Collected data
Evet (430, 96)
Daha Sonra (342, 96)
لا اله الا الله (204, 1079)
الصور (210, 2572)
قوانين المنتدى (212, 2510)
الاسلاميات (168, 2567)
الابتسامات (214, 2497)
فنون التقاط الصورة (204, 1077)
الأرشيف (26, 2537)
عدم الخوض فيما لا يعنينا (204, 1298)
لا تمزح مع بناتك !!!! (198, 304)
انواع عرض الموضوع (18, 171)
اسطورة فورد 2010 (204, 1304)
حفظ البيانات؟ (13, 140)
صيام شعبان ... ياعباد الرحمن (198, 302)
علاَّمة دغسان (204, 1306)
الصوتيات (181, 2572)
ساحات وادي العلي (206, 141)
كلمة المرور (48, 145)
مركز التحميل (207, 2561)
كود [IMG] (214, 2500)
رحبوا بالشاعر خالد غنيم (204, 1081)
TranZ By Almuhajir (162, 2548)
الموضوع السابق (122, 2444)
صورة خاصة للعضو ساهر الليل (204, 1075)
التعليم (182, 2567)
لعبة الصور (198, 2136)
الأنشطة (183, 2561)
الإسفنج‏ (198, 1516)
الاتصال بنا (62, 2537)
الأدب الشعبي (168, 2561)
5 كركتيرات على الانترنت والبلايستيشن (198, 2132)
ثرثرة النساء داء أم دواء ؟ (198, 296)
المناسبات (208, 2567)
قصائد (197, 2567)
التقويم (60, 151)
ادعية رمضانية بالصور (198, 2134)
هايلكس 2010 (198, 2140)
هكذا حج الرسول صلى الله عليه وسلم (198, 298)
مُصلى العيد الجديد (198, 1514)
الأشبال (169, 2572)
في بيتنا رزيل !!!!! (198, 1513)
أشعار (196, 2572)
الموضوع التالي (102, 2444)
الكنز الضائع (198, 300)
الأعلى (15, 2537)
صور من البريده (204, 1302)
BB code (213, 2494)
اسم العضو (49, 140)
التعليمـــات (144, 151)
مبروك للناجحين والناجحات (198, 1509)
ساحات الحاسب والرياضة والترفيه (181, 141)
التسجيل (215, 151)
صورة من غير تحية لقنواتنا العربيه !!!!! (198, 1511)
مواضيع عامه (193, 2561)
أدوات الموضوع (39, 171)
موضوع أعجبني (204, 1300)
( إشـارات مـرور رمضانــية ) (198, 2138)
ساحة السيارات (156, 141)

--

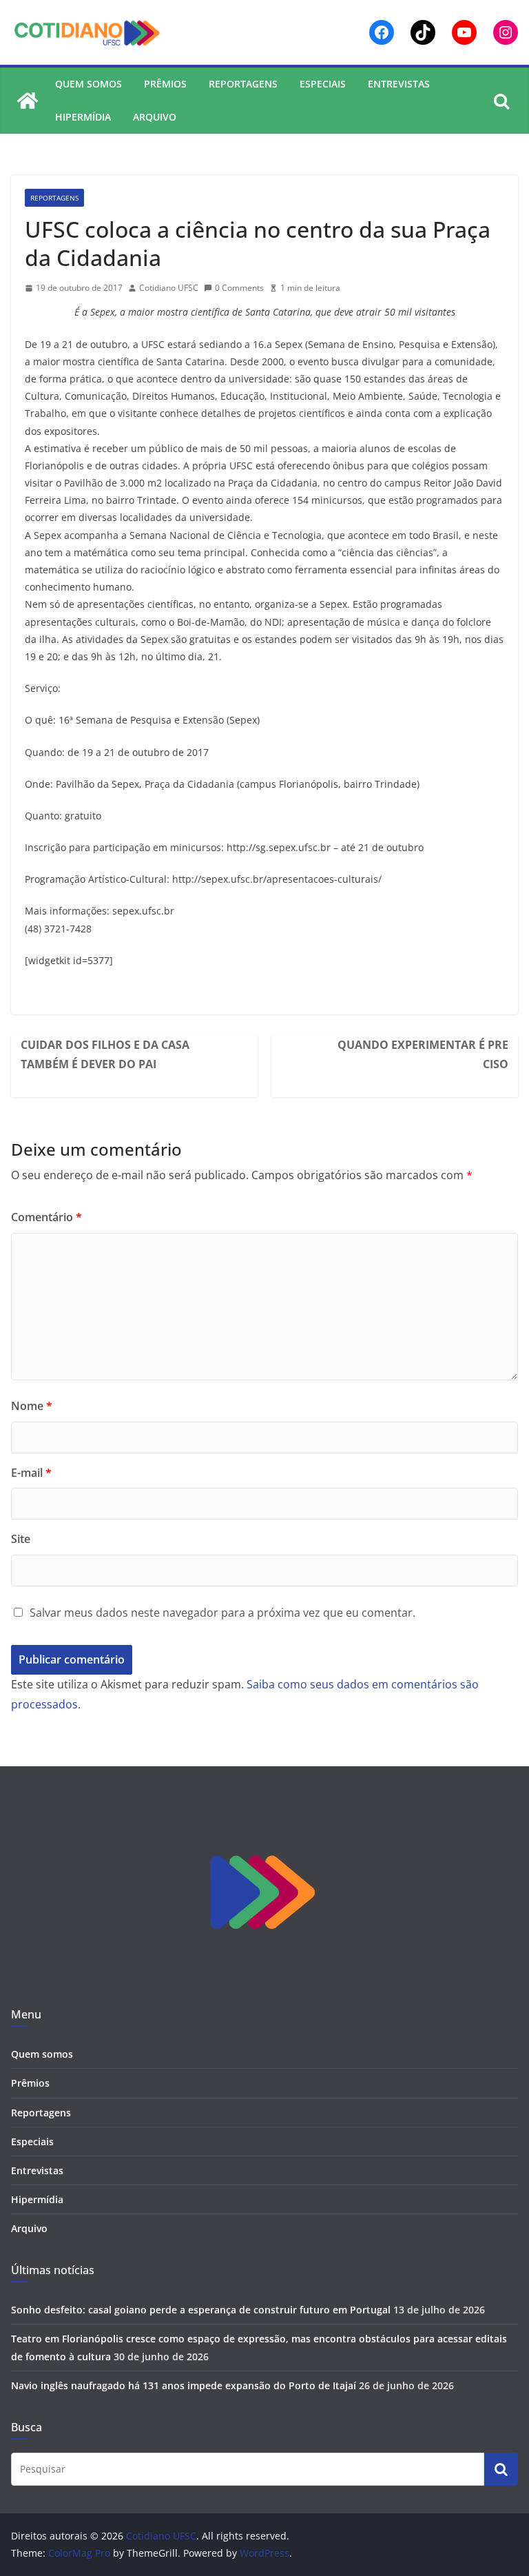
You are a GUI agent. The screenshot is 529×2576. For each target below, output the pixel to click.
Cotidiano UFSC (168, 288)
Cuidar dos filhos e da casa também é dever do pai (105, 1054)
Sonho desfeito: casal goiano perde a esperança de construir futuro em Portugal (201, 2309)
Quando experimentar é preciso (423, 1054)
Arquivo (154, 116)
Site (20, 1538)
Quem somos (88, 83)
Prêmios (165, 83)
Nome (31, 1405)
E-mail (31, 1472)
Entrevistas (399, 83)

- _Brief_
The lines to extract from the data above begin with the line containing "قوانين المنتدى (212, 2510)" and end with the line containing "لعبة الصور (198, 2136)". Extract them exactly, including both.

- _Response_
قوانين المنتدى (212, 2510)
الاسلاميات (168, 2567)
الابتسامات (214, 2497)
فنون التقاط الصورة (204, 1077)
الأرشيف (26, 2537)
عدم الخوض فيما لا يعنينا (204, 1298)
لا تمزح مع بناتك !!!! (198, 304)
انواع عرض الموضوع (18, 171)
اسطورة فورد 2010 (204, 1304)
حفظ البيانات؟ (13, 140)
صيام شعبان ... ياعباد الرحمن (198, 302)
علاَّمة دغسان (204, 1306)
الصوتيات (181, 2572)
ساحات وادي العلي (206, 141)
كلمة المرور (48, 145)
مركز التحميل (207, 2561)
كود [IMG] (214, 2500)
رحبوا بالشاعر خالد غنيم (204, 1081)
TranZ By Almuhajir (162, 2548)
الموضوع السابق (122, 2444)
صورة خاصة للعضو ساهر الليل (204, 1075)
التعليم (182, 2567)
لعبة الصور (198, 2136)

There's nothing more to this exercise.